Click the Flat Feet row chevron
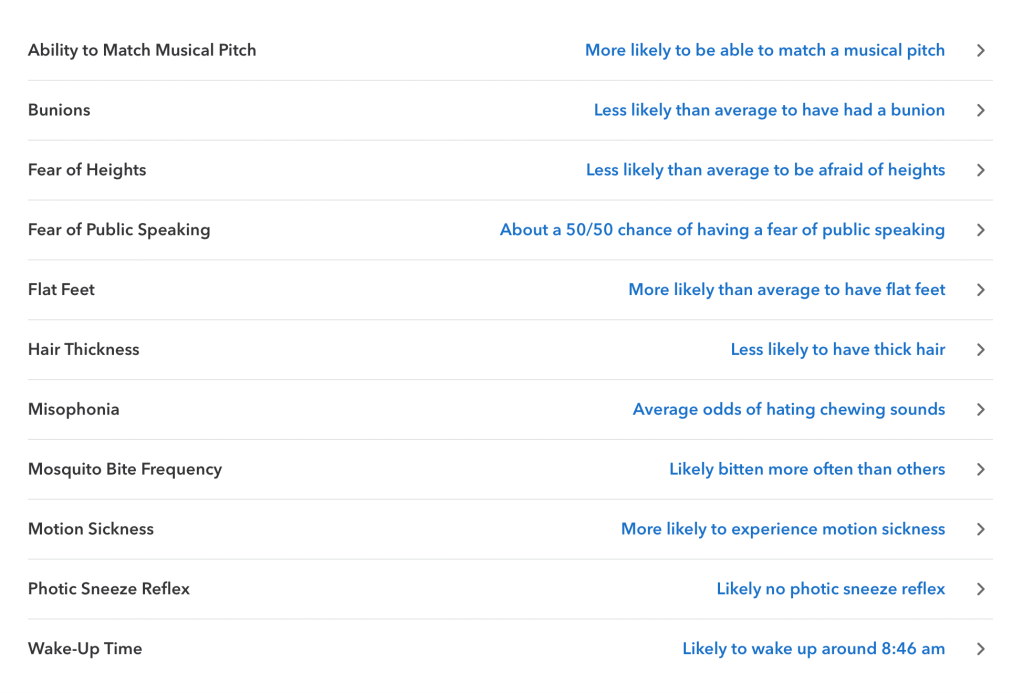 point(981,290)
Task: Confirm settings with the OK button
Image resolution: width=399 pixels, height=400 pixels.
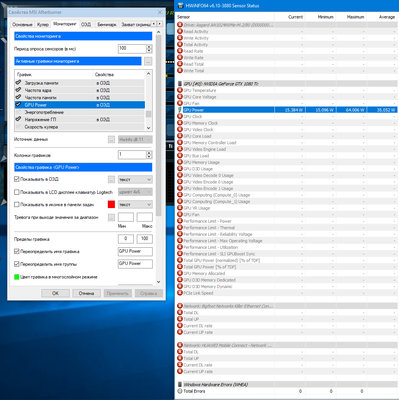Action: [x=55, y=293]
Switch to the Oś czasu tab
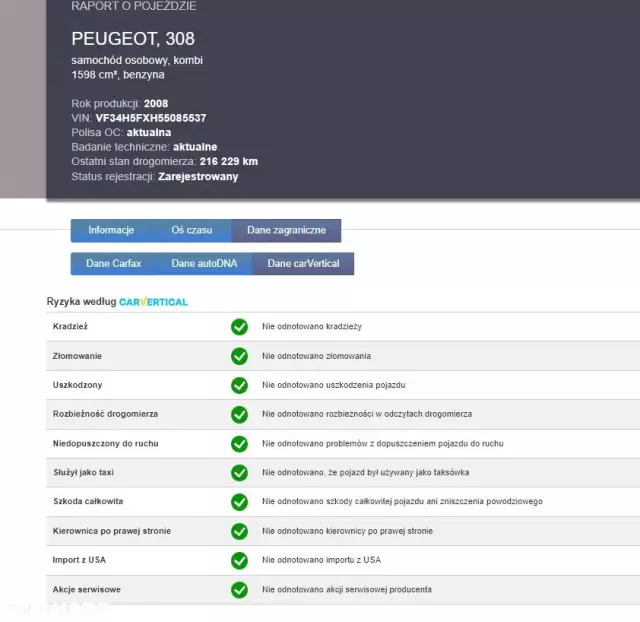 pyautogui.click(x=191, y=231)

## Description of the task
Beginning with the line containing "Task: Confirm settings with the OK button" and ending with the last line of the listing above, output those lines exactly as written, without pictures.

## Answer
Task: Confirm settings with the OK button
Image resolution: width=399 pixels, height=400 pixels.
Action: [x=55, y=293]
Switch to the Oś czasu tab
 pyautogui.click(x=191, y=231)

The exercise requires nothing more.